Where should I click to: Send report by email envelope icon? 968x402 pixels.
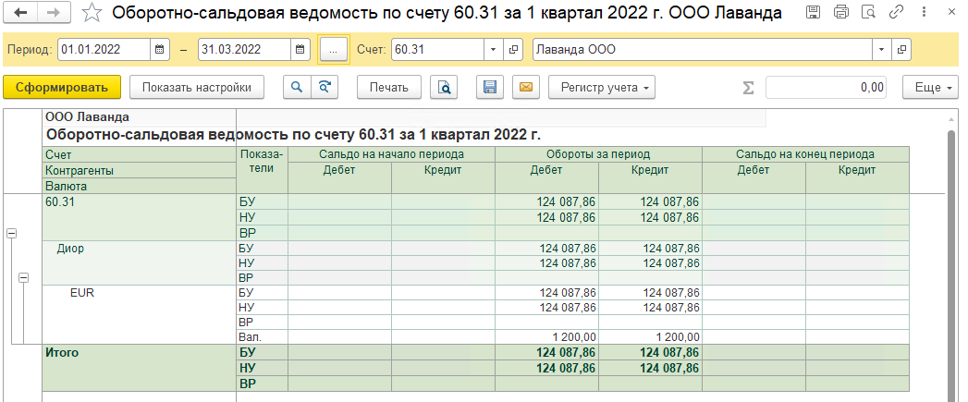coord(525,88)
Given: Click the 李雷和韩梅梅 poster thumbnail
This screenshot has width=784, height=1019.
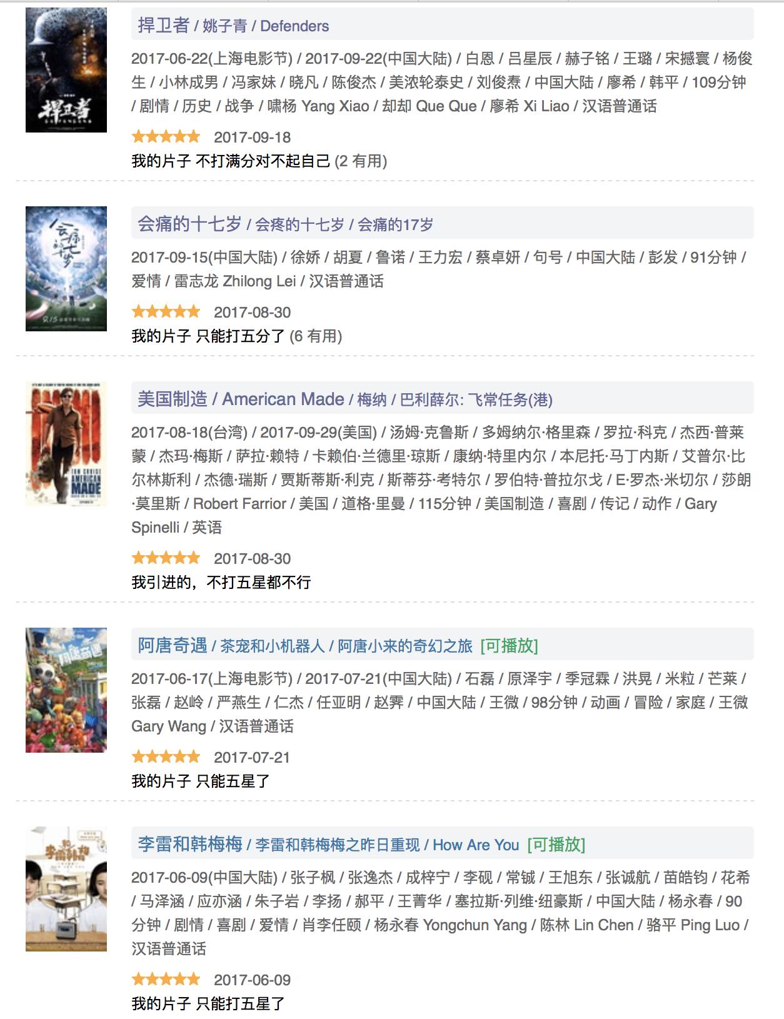Looking at the screenshot, I should [x=66, y=889].
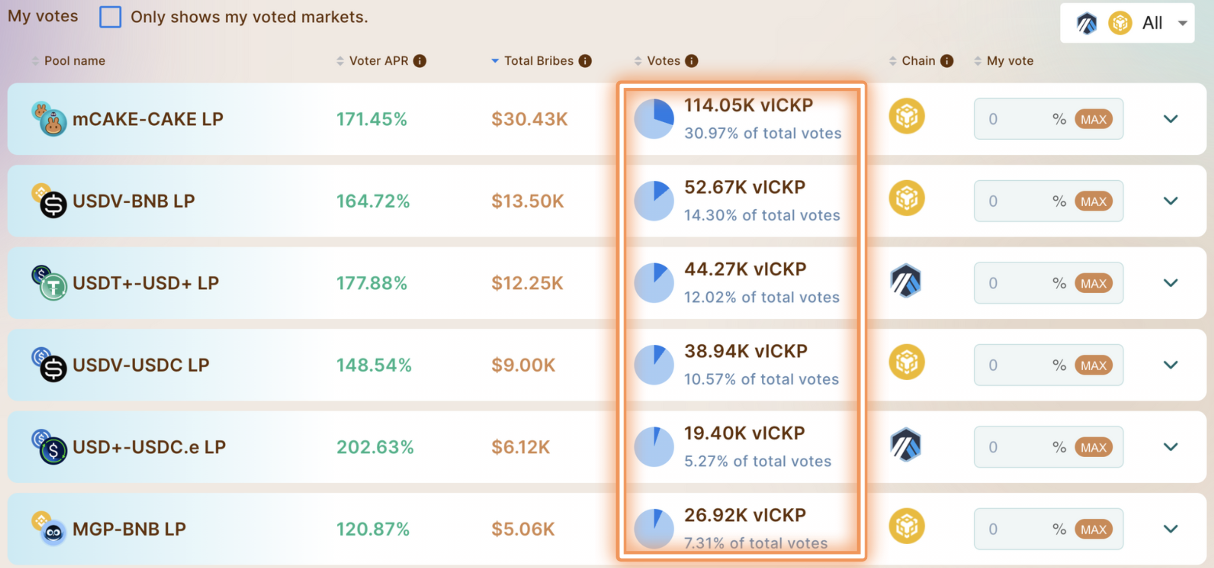Click the Total Bribes info icon
The height and width of the screenshot is (568, 1214).
pos(585,61)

***

Brief -
Leave the pictures out, and transcribe each of the records exactly.

Result -
Where should I click to: Send report by email envelope icon? 968x402 pixels.
coord(525,88)
Given: Click the 李雷和韩梅梅 poster thumbnail
This screenshot has width=784, height=1019.
Looking at the screenshot, I should [x=66, y=889].
Click the Total Bribes info icon
The height and width of the screenshot is (568, 1214).
pos(585,61)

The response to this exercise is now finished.